Lately I've been doing work for DC Direct--the wing of DC in charge of statues, toys, etc. It's been a nice break from PRJ. The money is good, and it hasn't been soulless like I imagined. Corporate gigs can go either way--sometimes they want you to do exactly what "they" want, other times they want you to do your thing unencumbered. Luckily this was the latter.
The rates for toy designs are broken down into three parts: you get paid for the sketches, the final pencils and the inks. For this gig, the inking rate was higher than my normal inking rate. It felt good, but then I realized that 25% of my fee was for inks. And it raised an unsettled concern that's been on my mind.
How long will inkers be needed?
In the old days they needed inkers because computers weren't yet being used in print. I forget the name of the machine that preceded the scanner (process cameras?), but it was low-tech enough that inking was REQUIRED because the pencil lines weren't dark enough to pick up. A side effect of this lumbering technology was that it created "inking" as an art form exclusive to print and to comics.
Imagine you're an artist working for Ben Franklin at one of his printing presses. Ben loves your comic strip ideas and wants to publish it. But there's a problem: scanners haven't been invented yet so your pencils won't translate. He hands you a pen and brush and a bottle of ink and tells you to go over your pencils to make it darker. You frown--your pencils have nice shades of gray that ink will ruin! Surely Ben will understand that. "Too bad!" he says while staring at some chicks walking past the window, "Take this ink and find a way to make it work. Or you're fired." And off he goes to get laid.
Demands like this are what gave birth to hatching, cross hatching, feathering, and other tricks to give the impression of "gray" even though there's only black and white. Before Ben Franklin, it was the lithograph invented by some Bavarian guy in the late 1700s. Before him, it might have been the Greeks using stone blocks or something. Whatever the history, we have to acknowledge that it was the shortcoming of technology that gave birth to modern inking.
After Ben helped improve the mass production of newspapers, comic strips came of age. Then comic books, then the golden age and silver age. Then the "fat lady" Art Crumb underground age. Then Watchmen, then Frank Miller, then the Photoshop age of comics was boosted by Image.

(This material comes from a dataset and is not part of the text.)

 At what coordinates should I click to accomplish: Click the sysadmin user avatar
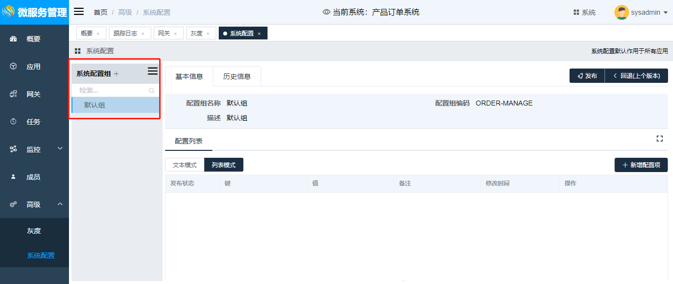621,12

The 90s is when many publishers switched over to scanners and modern printing technology. While it helped give birth to better coloring via Photoshop, it also helped make inking obsolete. But inking survived because it was part of the identity of comic books. Many people working in publishing still had a soft spot for the writer/penciller/INKER/colorist/letterer dynamic. We had the technology to print pencils and colors without needed it inked, but it wasn't enough to kill off inking. Would readers even buy books that were just pencils? Thus, Marvel and DC continued including inking rates.

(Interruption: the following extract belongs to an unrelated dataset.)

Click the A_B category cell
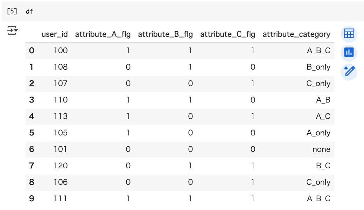 [323, 100]
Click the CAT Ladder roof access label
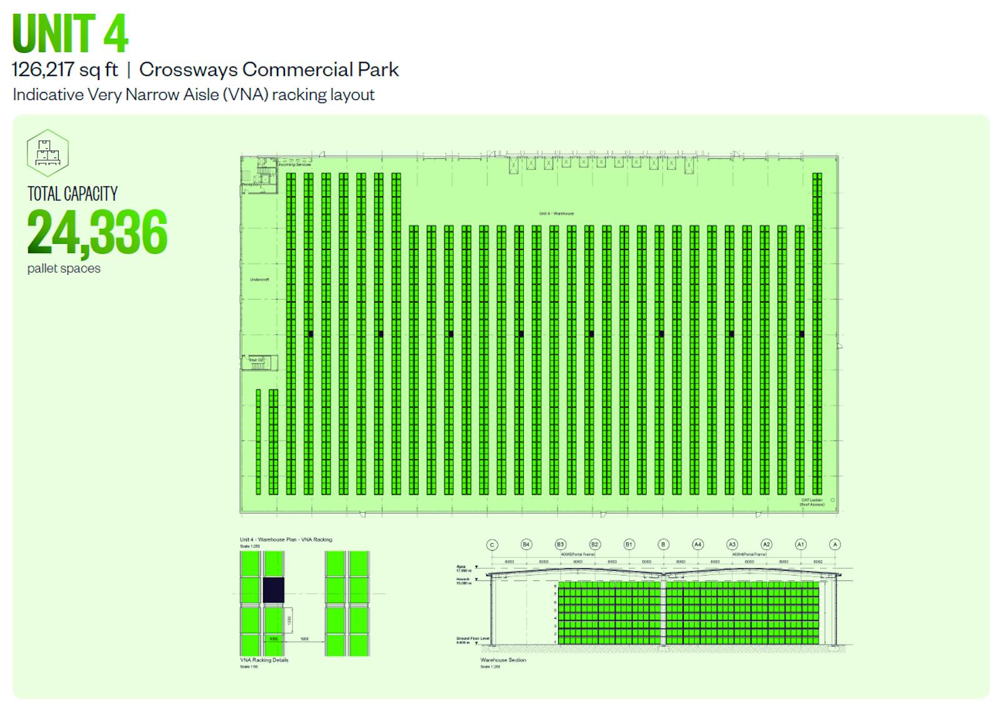This screenshot has width=1000, height=707. click(812, 502)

With Wacoms and Cintiques coming of age, traditional inking is completely unnecessary. We no longer need comics to have that "comic book style" because readers have adapted to variety of styles that Cintiques easily create. And if it's an old fashion "comic book style" you want, Cintiques can do that too!
Obviously, most of comics is now digital. I write to my editors digitally--phone calls aren't needed anymore. Even though I create my art traditionally, it's scanned into digital files which is exactly where digitally created artwork ends up--there IS no distinction at the end of the day. Comics are colored and lettered digitally, the graphics are added digitally. The printers are digital. And if we could find a way to automate the writing and artwork at a lower cost, you'd better believe it would happen. Cost of iArtist (the computer program designed to create art based off the script create by iWriter)--a one time fee of $500. Cost of hiring Sean Murphy for one 22 page issue--$10,000.
So there I am, cashing my paycheck from DC. My inking rate still included. But for how long? In a few years, I wouldn't be surprised if the publishers cut out inking rates altogether in order to save money. You can still ink if you want to, they just won't pay for it.
Like I've said before, I'm an art snob. I like creating art the old fashioned way, and I enjoy other people's art more if I know it actually exists and isn't just on a computer somewhere. But my values don't stop me from acknowledging what's happening around me. I can clearly see that inking is technically obsolete. But there will always be purists who can carve out a living. Records are obsolete, yet there are still record shops for the music snobs.
I imagine that even if Marvel and DC stop their inking rates, the most in-demand artists could still get what they want if they fought for it. If Bachalo wants Townsend to ink his Xmen, he'll get his way. And if I prove myself valuable to DC, I'll still get my rates as well. If they cut my inking rate, I'll just up my pencilling rate by the same amount.